Apple shares reached a new all time closing high of $114.18 today, following yesterday's quarterly dividend distribution of $2.9 billion to shareholders. That compares to a pre-split adjusted price just cents below $800, and is 53.5 percent higher than the company's stock price just one year ago.
Since the start of 2014, Apple shares are up 42.46 percent, compared to Microsoft's 32.53 percent gain or Google's 2.75 percent decline in nonvoting GOOG C class shares and 1.02 percent decline in standard GOOGL A class shares. Google split its shares into the two classes and awarded investors one of each, effectively stripping investors of half their voting rights through the "dividend" dilution.
Apple's record high stock price allows the company to attract and retain top talent through stock based compensation.Apple's record high stock price allows the company to attract and retain top talent through stock based compensation
Stock prices can take irrational turns in the short term, such as when investors sent Apple's shares below $12 (split adjusted) in 2008 on fears that the company would lose its customers due to price sensitivity during the global economic downturn. After recovering the next year and reaching regular new highs through 2012, Apple shares again tanked in 2013 as pundits worried about the company's growth prospects.

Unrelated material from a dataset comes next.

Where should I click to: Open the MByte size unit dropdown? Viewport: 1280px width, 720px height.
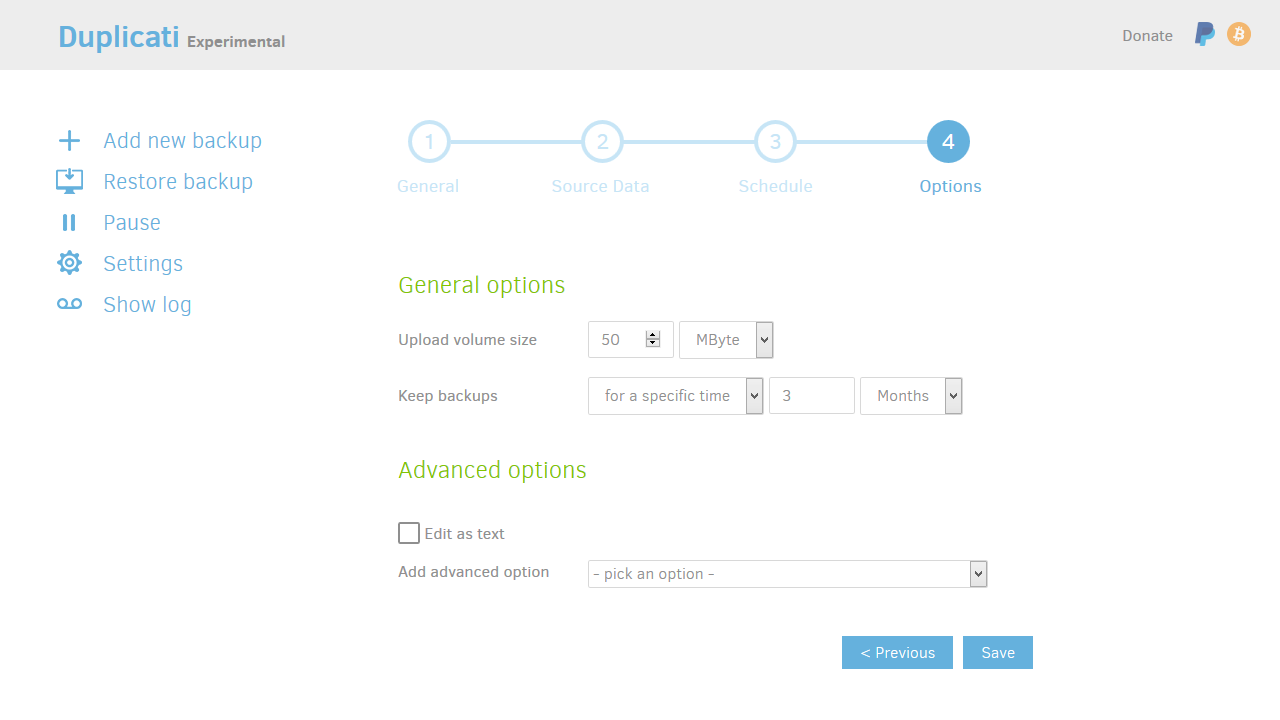point(726,340)
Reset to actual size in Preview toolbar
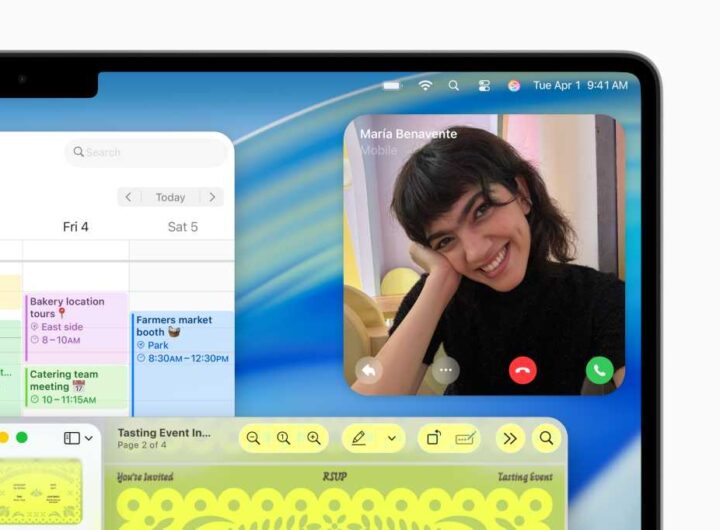 (x=284, y=438)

Few are worried this year, as iPhone 6 models set new records while Macs reach their highest ever sales volumes, converting the company's PC growth from lower priced iPads into higher margin MacBooks and iMacs.
The company also launched Apple Pay to much fanfare, resulting in billions of dollars in free publicity as every major bank and many large retailers and restaurant chains in the U.S. have been constantly advertising iPhone 6 and Apple Pay features.
AAPL Dividends
Yesterday November 13, Apple paid shareholders its quarterly dividend of $0.47 per share across the 5.87 billion shares outstanding, a total payout of $2.9 billion. According to the 2014 U.S. dividend outlook report by Markit, Apple will narrowly beat out Exxon Mobil to be S&P's largest dividend payer of the year.
Apple has been paying its shareholders a dividend about a month and a half after the end of each fiscal quarter ever since it declared its modern dividend plan in the summer of 2012.
The November dividend is the second to occur since the company issued its 7-for-1 stock split. That split also converted the dividend from $3.29 per share to 47 cents per share.
Over the previous quarter, Apple has repurchased a surprising $17 billion of its own stock at average share prices ranging from $96.77 to $100.64.
AAPL Buybacks
Dividends are a minority portion of Apple's shareholder capital return program, the majority of which has been earmarked for buying back outstanding shares.
Buybacks increase the scarcity, and therefore value, of Apple's stock by taking shares off the market and retiring them. Removing shares from circulation also enhances the company's closely-watched earnings per share metrics.
Over the past year, Apple has paid out $11 billion in dividends to its shareholders, distributing about $2.8 billion every quarter. "The Company also plans to increase its dividend on an annual basis, subject to declaration by the Board of Directors," Apple states in its 10-K filing.
Apple has spent $68 billion on stock buybacks since initiating its capital return program, including an opportunistic $14 billion share grab initiated after the stock plunged more than 8 percent in January following the company's holiday Q1 release which detailed its highest ever quarterly revenues and operating profits--results that the tech media depicted as "disappointing."
Apple's most recent quarter of buybacks incorporated a record $8 billion in open market purchases and a fourth Accelerated Share Repurchase arrangement involving and additional $9 billion.